According to their website, they live by hawking clothing, throwing parties, breaking leases, and adopting the slogan "If You Can You Should" to sell their manufactured personalities to a public weaned on shallow, image-obsessed celebrity.

Well, maybe they could, but they shouldn't have. Going off the trail at Yellowstone is illegal for good reasons. Hundreds of people stared stunned from the established path while these guys with GoPros for brains went to the edge of a steaming thermal pool and dipped their hands in it. Forget the fact they left footprints all over land that hasn't been scuffled by humans for years. They could have easily cracked through the crust of the earth and been boiled alive. 

They have apologized using Facebook—of course—and donated $5,000 to Yellowstone, but that won't get them off the hook for potential federal charges ranging from trespassing to filming without a permit.

These self-indulgent spotlight hogs aren't the only people who have been entering U.S. national parks and pretending like they're the only people who count.

In February, actress Vanessa Hudgens and her boyfriend defaced a rock in Sedona National Forest by scratching their own names into it. The AP reports she agreed to pay $1,000 which will probably have to be used to wash or sandblast the rock she vandalized. Count her lucky: She could have spent six months in jail and paid $5,000 in fines.

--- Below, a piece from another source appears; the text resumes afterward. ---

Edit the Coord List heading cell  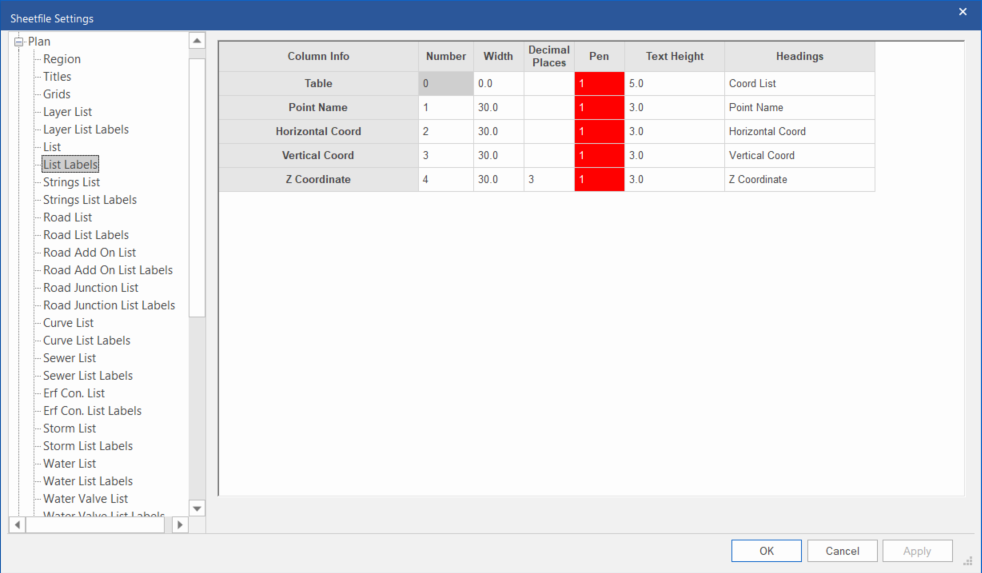[799, 84]
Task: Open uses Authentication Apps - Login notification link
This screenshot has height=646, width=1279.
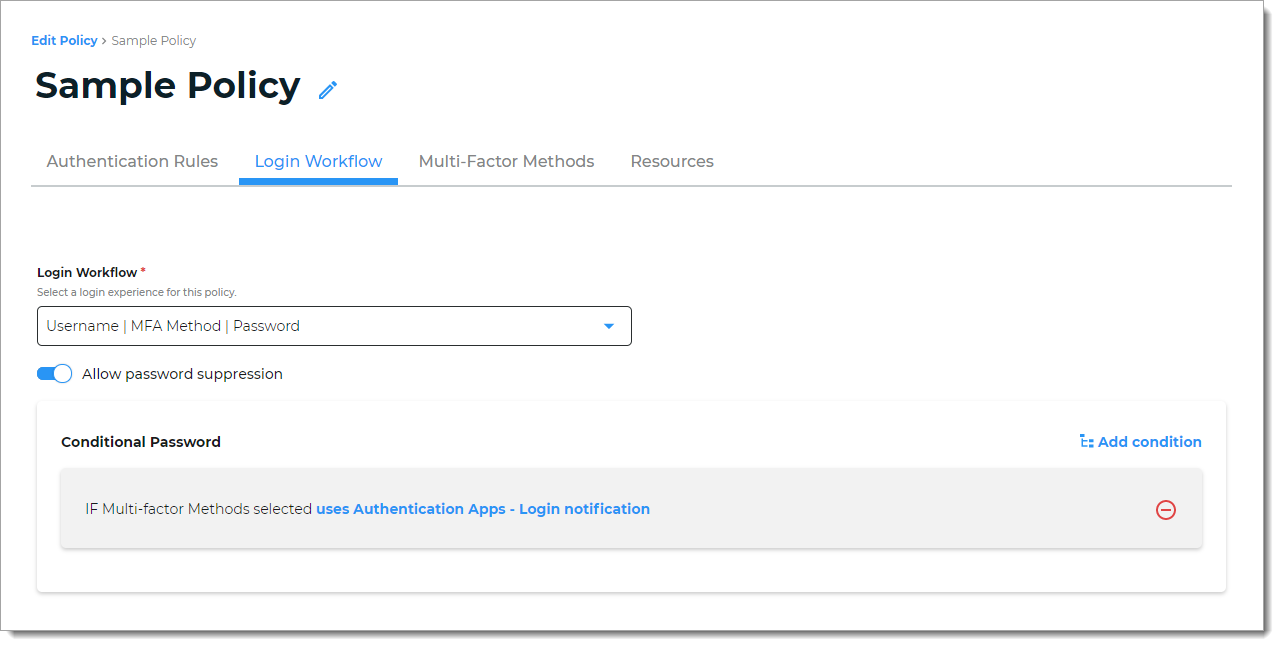Action: 483,509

And then there are the dim bulbs from an unnamed foreign country who, upon encountering a bison calf in Yellowstone National Park, thought that it looked cold. While other parkgoers stared in disbelief, they loaded it into the hatchback of their rental car and drove the animal to a ranger's office. A moment of ignorance had a deadly price: When the calf was returned to its mother, she rejected it, and when it started approaching humans for food, it had to be euthanized.

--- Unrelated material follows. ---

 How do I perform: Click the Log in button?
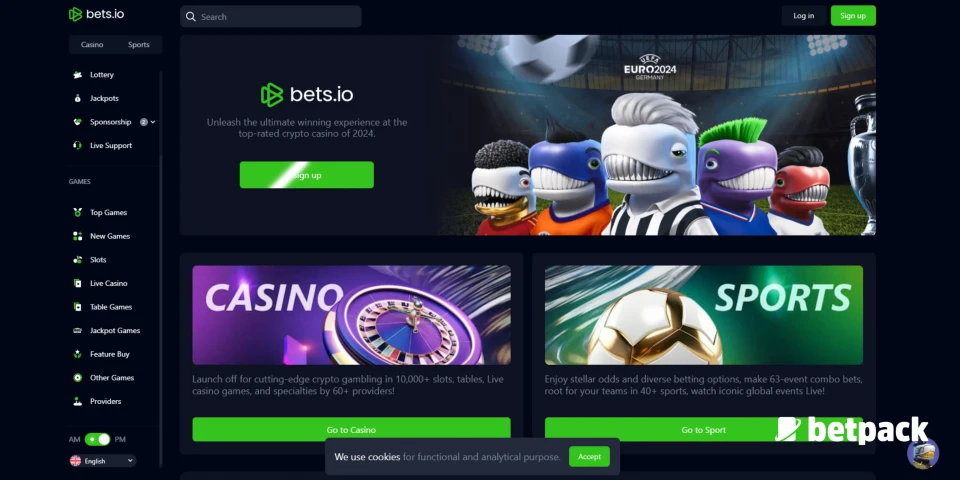point(803,16)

The three incidents have one thing in common: They were all photographed for social media.

Graffiti and vandalism have long been an issue at our national treasures. Mammoth Caves, Carlsbad Caverns, El Morro in New Mexico are just three places where you can find it. But there's an important difference: That graffiti was made at a time when they weren't national parks, when America's resources were mistakenly thought to be endless and self-replenishing. 

You'd think that anyone would have the sense to not touch, and to stay on the trail. But this is 2016, and the need for social media approval has finally overpowered common sense.

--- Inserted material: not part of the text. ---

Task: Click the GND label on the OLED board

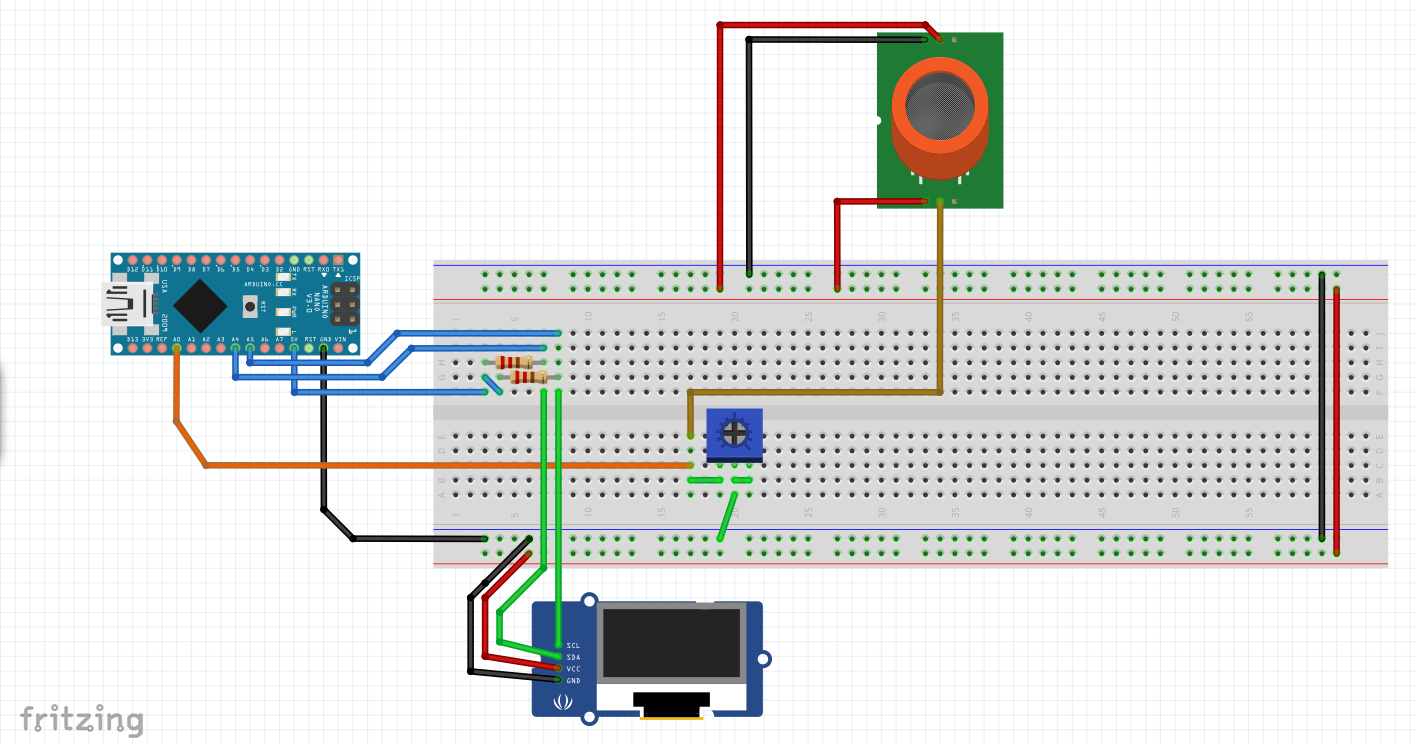Action: click(573, 679)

I don't want to make a sweeping generalization and blame the youth of today, to bemoan the Selfie Generation, because it's not that simple.

No, the problem is with people who have been trained to think that everything they see and do exists to be consumed or captured. That self-centered attitude can be bred by youth or it can simply come from inexperience with the precious qualities of the natural world, such as the tourists who anthropomorphized a wild animal with the willful ignorance of a DreamWorks animator. (In that case, the social media memorialization was made by a bystander who couldn't believe the idiocy of what she was witnessing—but it was immediately shared on social media, too.)

Given a commercial culture that puts everything in context of seizing your own narrative, and given a social media culture that is built upon boasting, tourists are more enamored with the idea of themselves "doing" places than with the idea of the places themselves. 

Without the ability to broadcast a boast, and without a Snapchat-fueled urge to make the whole world feel jealous that you've gone somewhere wonderful or eaten something good, we might be able to reverse this trend of strip-mining sights to feed our own vanity or bolster our own images. If there were no one to impress, we just might tend to stop making destinations all about ourselves.

Put away the phones. Then, don't touch anything.

That's it. That's all you need to do to be a true traveler. Feel the breeze, see the perfect shape of the mountains, and hear the animals—and hopefully realize it wasn't all put there just for you to duckface in front of.